BP faced a humiliating shareholder rebellion over executive pay in April, when almost 60% of shareholders rejected the oil giant's remuneration report, which awarded boss Bob Dudley £13.8 million.
Persimmon said in 2012 that between 2013 and 2021, it would return £1.9 billion to investors as it expanded.
This growth would see around 150 managers share about £600 million in bonuses, with chief executive Jeff Fairburn set to earn about £100 million.
The Charles Church builder said since the plans were put in place the group has boosted new home building by 56%, invested more than £2 billion in new land and returned over £1 billion to shareholders.
During that period its share price has jumped from around £6.20 to just under £20.
RLAM has voted against the Persimmon deal at its inception and every year since.
RLAM's head of sustainable investments Mike Fox said: "We feel that this level of reward is way too high."
Mr Fox said recently a number of companies recently could "in theory" have awarded large sums in remuneration, "but in reality should have questioned whether that was reasonable".
RLAM pointed out that in recent years, the housing industry has been supported by various Government programmes to ease the UK's housing shortage, as well as the maintenance of rock bottom interest rates set by the Bank of England since March 2009.

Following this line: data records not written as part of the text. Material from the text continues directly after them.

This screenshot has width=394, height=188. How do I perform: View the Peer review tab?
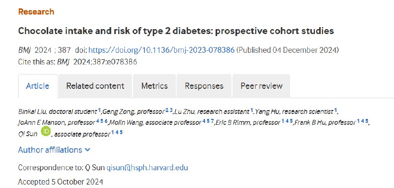click(x=262, y=86)
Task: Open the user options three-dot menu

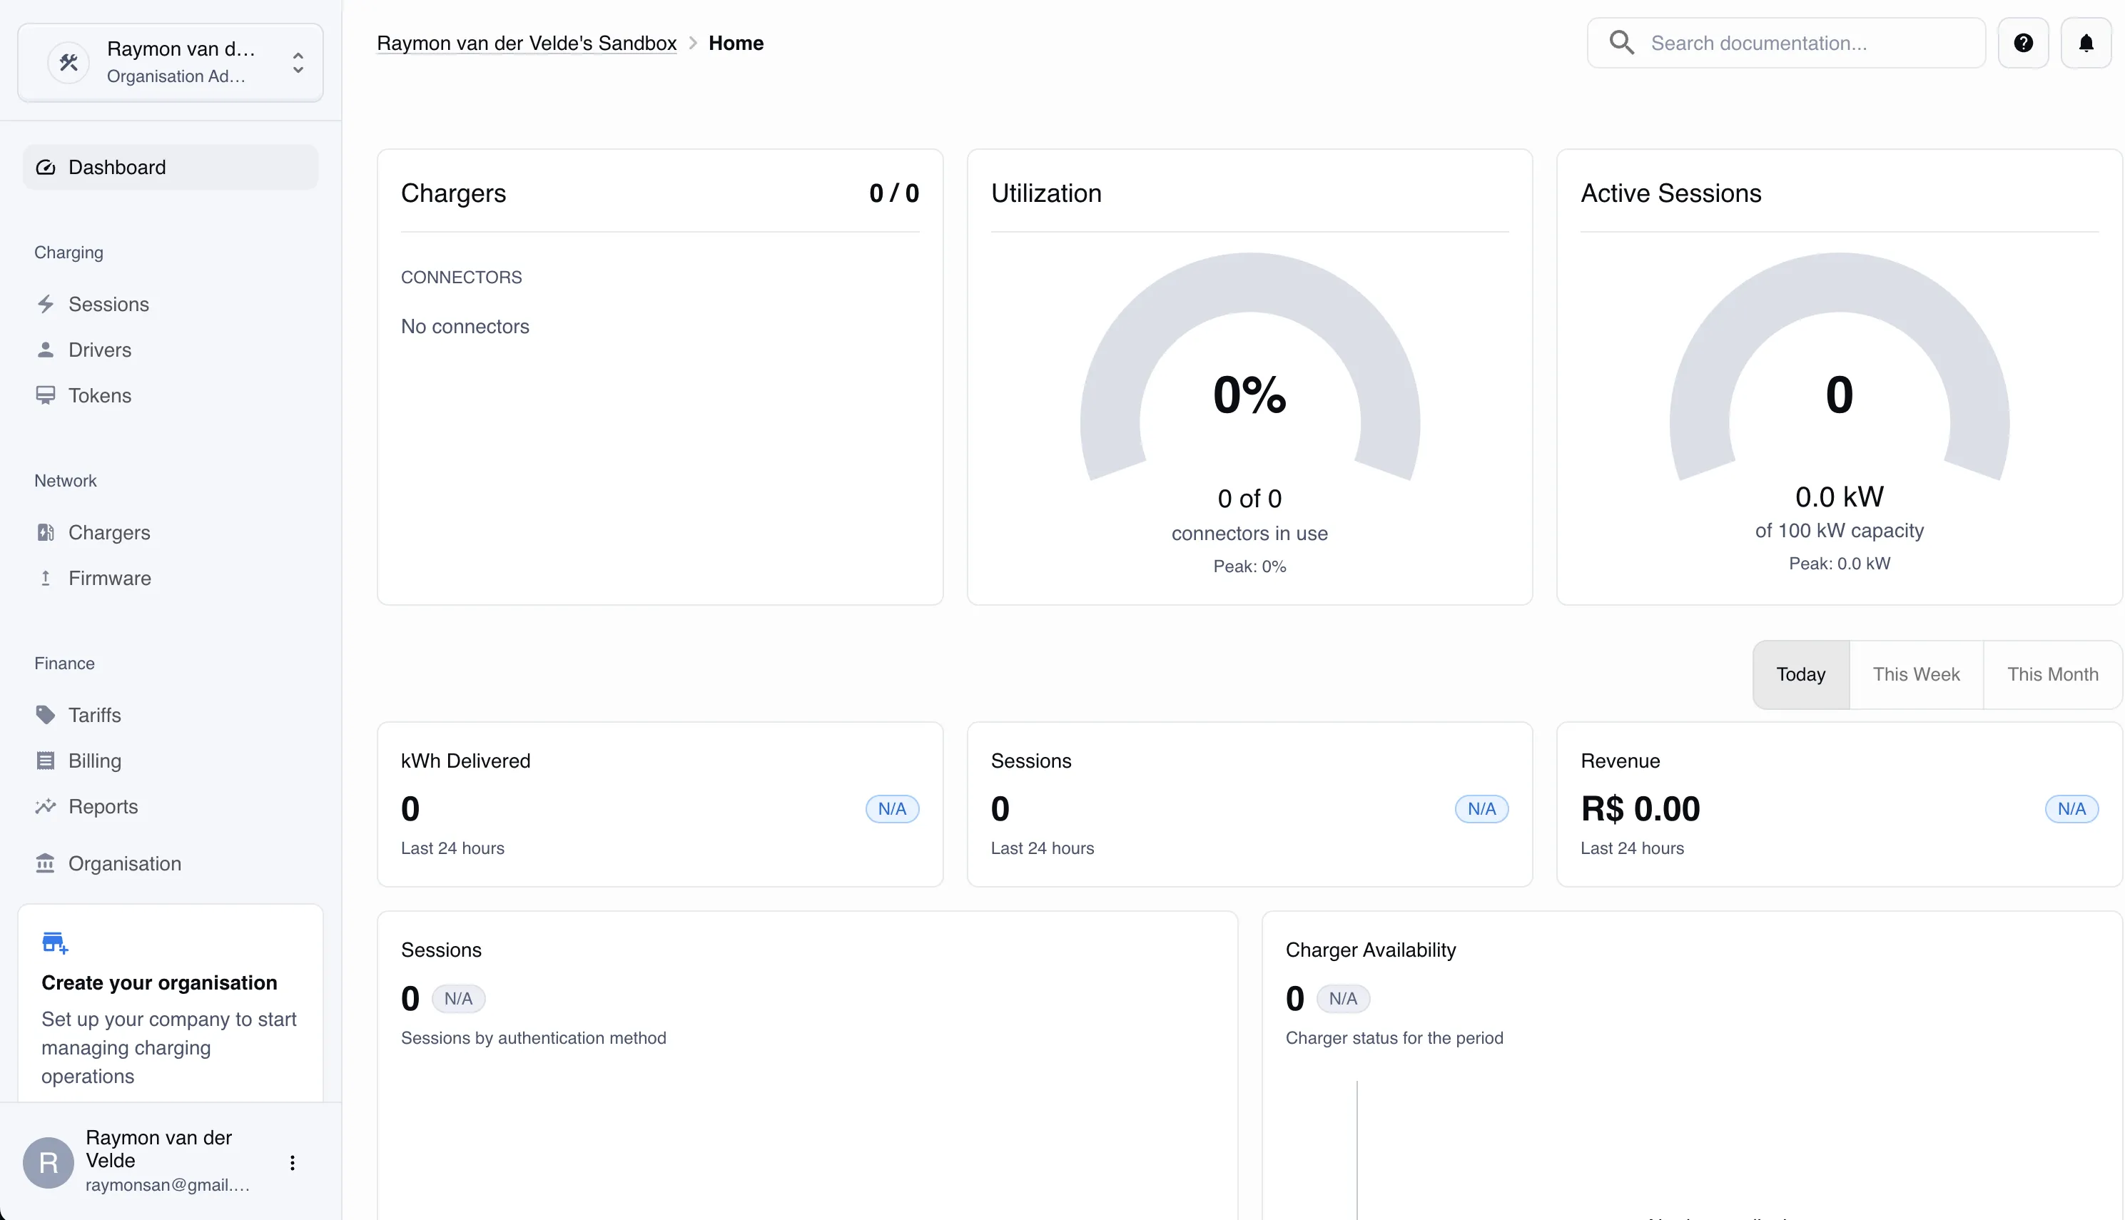Action: pos(292,1162)
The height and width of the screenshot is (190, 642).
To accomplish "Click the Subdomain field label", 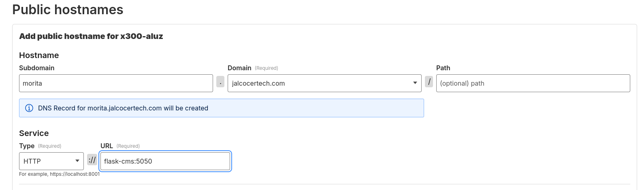I will click(37, 68).
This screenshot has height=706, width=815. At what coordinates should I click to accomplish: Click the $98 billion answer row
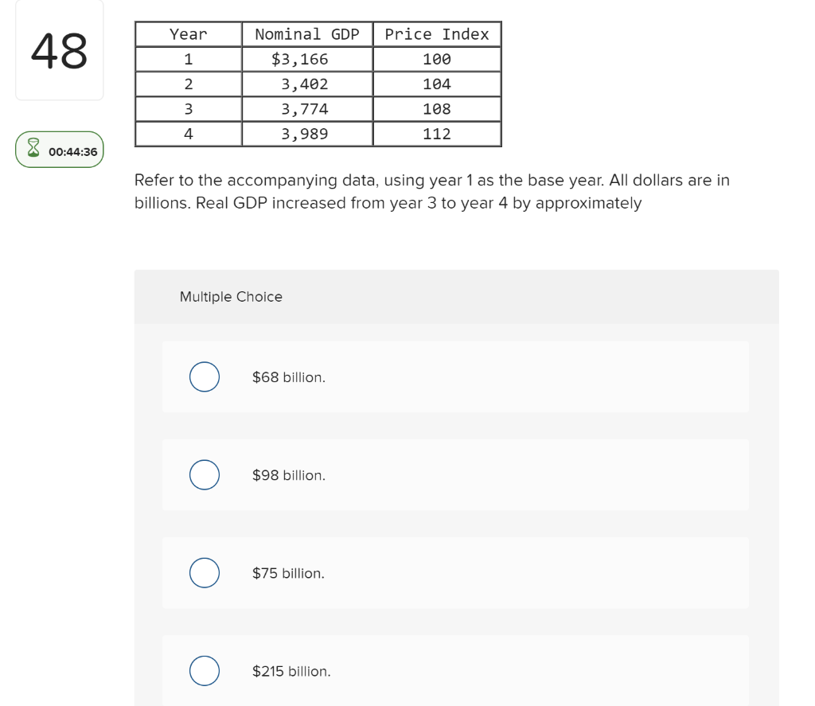(x=455, y=474)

Mr Fox said: "Any board operating a housing company should ask itself the wisdom of making an award of that scale in that context, even if that award is justifiable."
Persimmon said: "This is a long-term plan that runs for almost a decade which is designed to drive outperformance through the housing cycle and to incentivise the management to deliver the capital return, grow the business and increase the share price. Unlike many other schemes, it extends to around 150 executives."
Persimmon said in February it posted a 34% jump in pre-tax profits to £637.8 million for 2015 compared to a year ago. It added during the period it completed 8% more homes, totalling 14,572, with the average price rising by 4.5% to £199,127.